Sea-ice and Lead Classification

Sea-ice and Lead Classification#

📘 Interactive Version: For a hands-on experience with this chapter’s content, access the interactive notebook in Google Colab.

Intro to Sea-ice & Lead Classification#

Definition and Importance#

Sea ice leads are narrow, linear fractures or openings in sea ice that form when the ice is broken by the movement of ocean waters or by the stress induced by wind and temperature changes. These leads can vary in size, ranging from a few meters to several kilometers in width, and can extend for hundreds of kilometers. They play a crucial role in the polar climate system and are vital for marine navigation and ecosystem dynamics.

(Here we may put some images of sea-ice/leads)

Sea ice leads are important for several reasons:

Heat Exchange: They act as a gateway for the exchange of heat, moisture, and momentum between the ocean and the atmosphere, influencing weather and climate patterns.
Marine Life: Sea ice leads are essential for various marine species, providing access to the surface for air-breathing animals like seals and serving as feeding grounds for polar bears.
Navigation: For human activities, they offer potential navigation routes and access to remote polar regions.
Carbon Cycle: They contribute to the oceanic uptake of atmospheric CO2, playing a role in the global carbon cycle.

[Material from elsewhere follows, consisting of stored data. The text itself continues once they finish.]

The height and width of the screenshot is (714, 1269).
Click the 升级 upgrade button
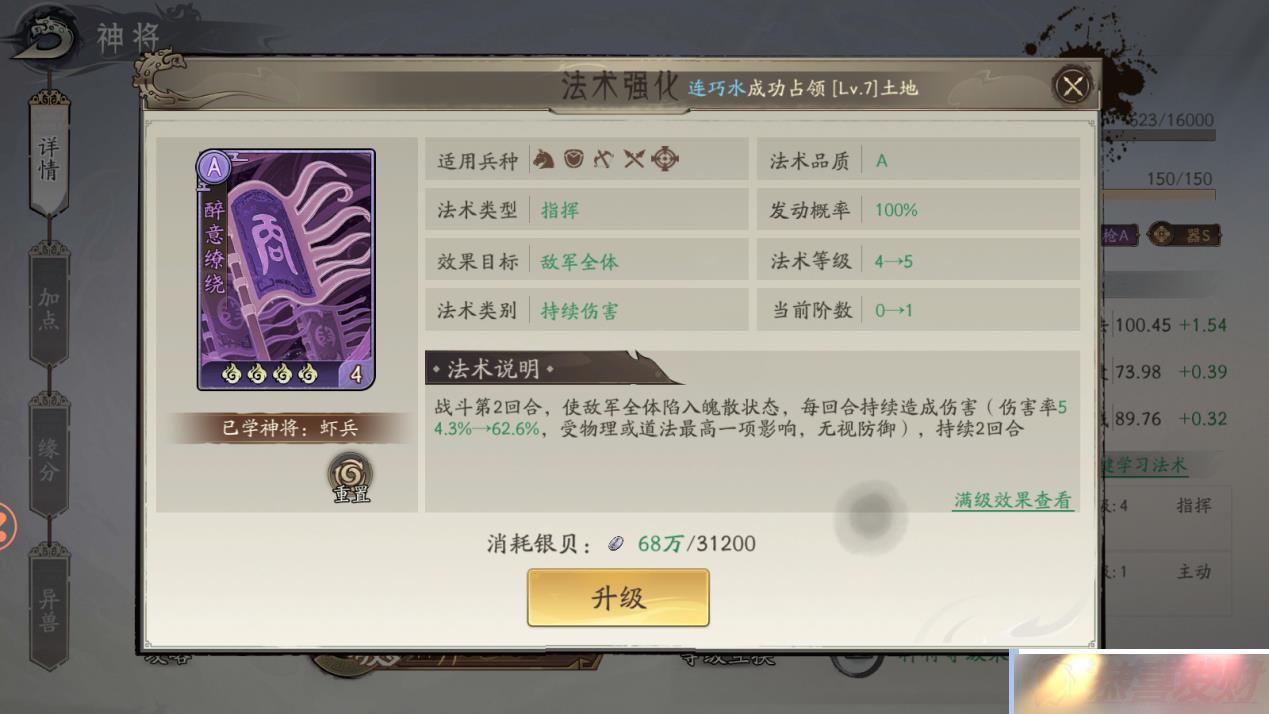[618, 598]
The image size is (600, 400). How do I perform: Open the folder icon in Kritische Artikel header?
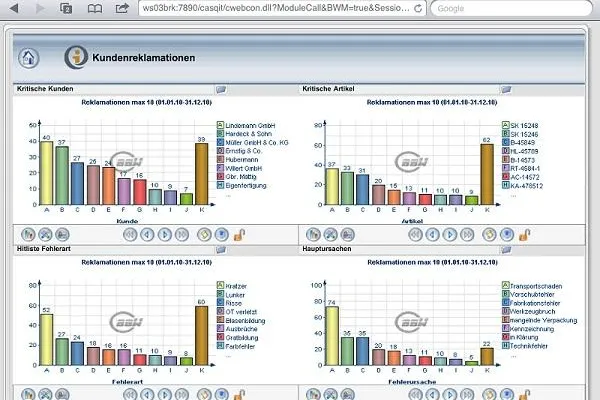click(506, 90)
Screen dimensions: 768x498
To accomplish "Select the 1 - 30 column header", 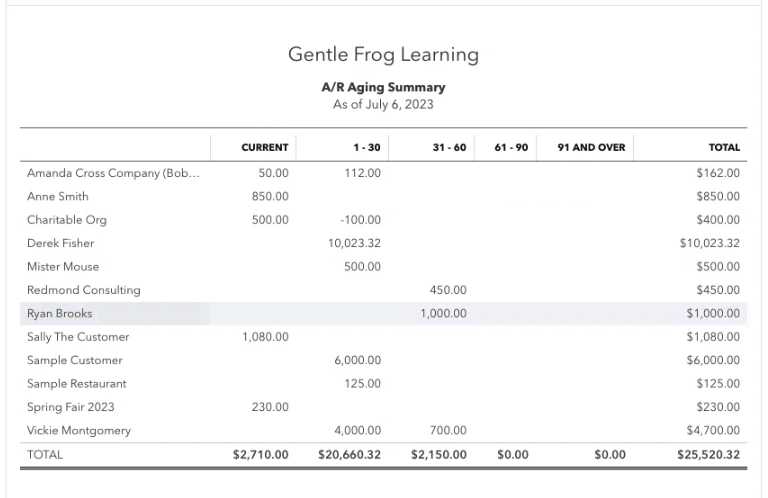I will tap(367, 147).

Ocean and Land Colour Instrument (OLCI)#

OLCI is a state-of-the-art imaging spectrometer aboard Sentinel-3, capturing high-resolution optical imagery across 21 distinct bands, ranging from the visible to the near-infrared spectrum. It offers detailed observations of various geographical features and is pivotal for applications like monitoring water quality, assessing vegetation health, analysing land cover changes, and detecting environmental anomalies. This dataset will be primarily used in this example of image classification.

Data Preprocessing#

The OLCI datasets are natively provided in the netCDF4 format. For integration into Machine Learning workflows, it is imperative to transform these datasets into array structures. The subsequent code delineates this transformation process.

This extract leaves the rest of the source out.